Hanford is a 586-square-mile weapons complex near the Columbia River in Washington that, like many DOE sites, is a source of community pride. It was a cornerstone of the government’s Cold War effort to produce nuclear weapons.
But some workers—and worker advocates—say Hanford has a problem. Its management doesn’t like whistleblowers, said Tom Carpenter, director at Hanford Challenge, a regional public interest group in Seattle.
“The pattern of reprisal at Hanford is historical, well-documented and has gotten progressively worse,” according to a March 2014 report he made to the US Senate.
Last year Hanford contractor URS agreed to settle a lawsuit by a former employee for $4.1 million in what Carpenter said is one of the biggest public verdicts at the site. The whistle-blower case involved questions about the future safe operation of a waste-vitrification plant.
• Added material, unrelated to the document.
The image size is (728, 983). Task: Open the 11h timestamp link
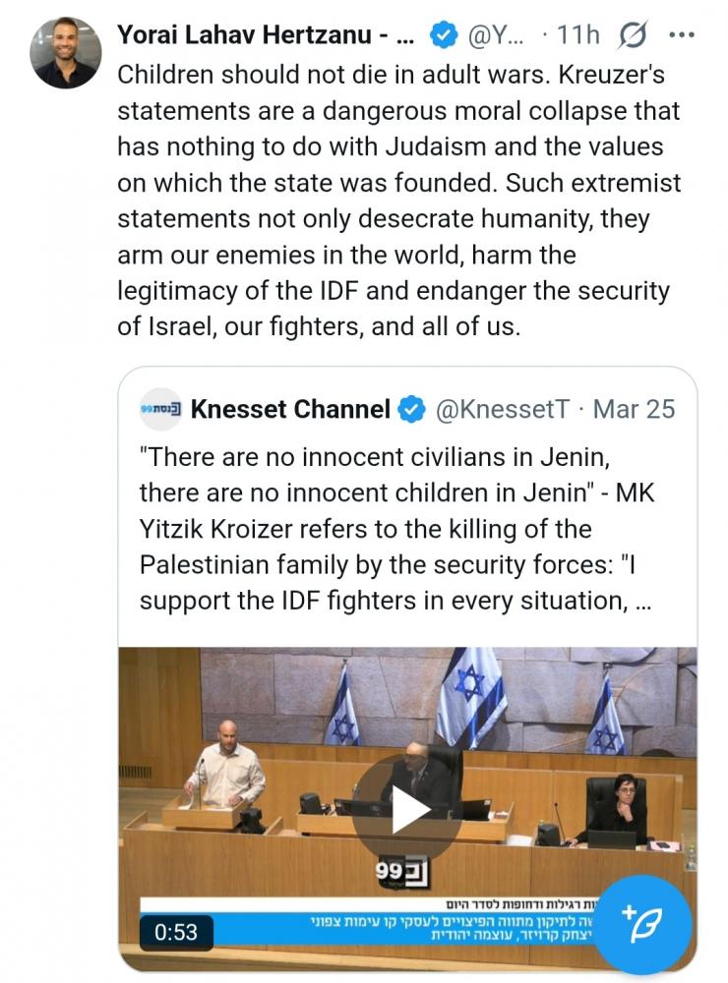[577, 35]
It was among a number of retaliation cases involving workers who tried to blow the whistle on problems at Hanford, Carpenter said.
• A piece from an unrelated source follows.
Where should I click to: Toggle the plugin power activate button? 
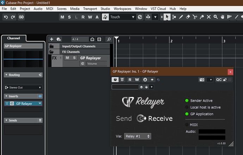click(x=115, y=80)
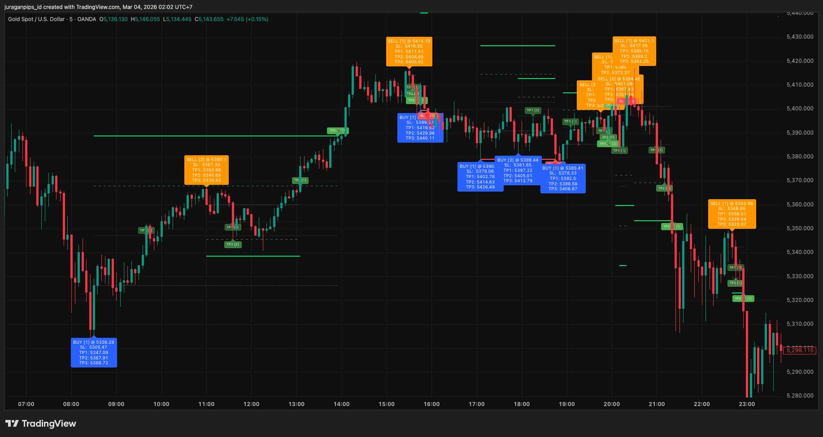Click the SELL [1] @ 5414.19 signal callout

[409, 51]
Kirt Clem and Matt Spencer say they are among those who have suffered retaliation.
Exposure risk
CLEM and Spencer were employees with Computer Sciences Corp. (CSC) at Hanford in 2012, when they reported a defect in an electronic medical records system that made mistakes tracking employees’ medical restrictions. As a result, employees who shouldn’t work in areas where beryllium and other hazardous materials were present risked being exposed.
People who are sensitive to beryllium risk developing chronic beryllium disease, a serious respiratory condition that can be fatal.
Clem and Spencer were laid off after raising their concerns with the DOE’s Employee Concerns office and their own managers. The director of Computer Sciences Corp. admitted in a recorded interview that their warnings about the faulty medical records system played a part in her decision to suspend them.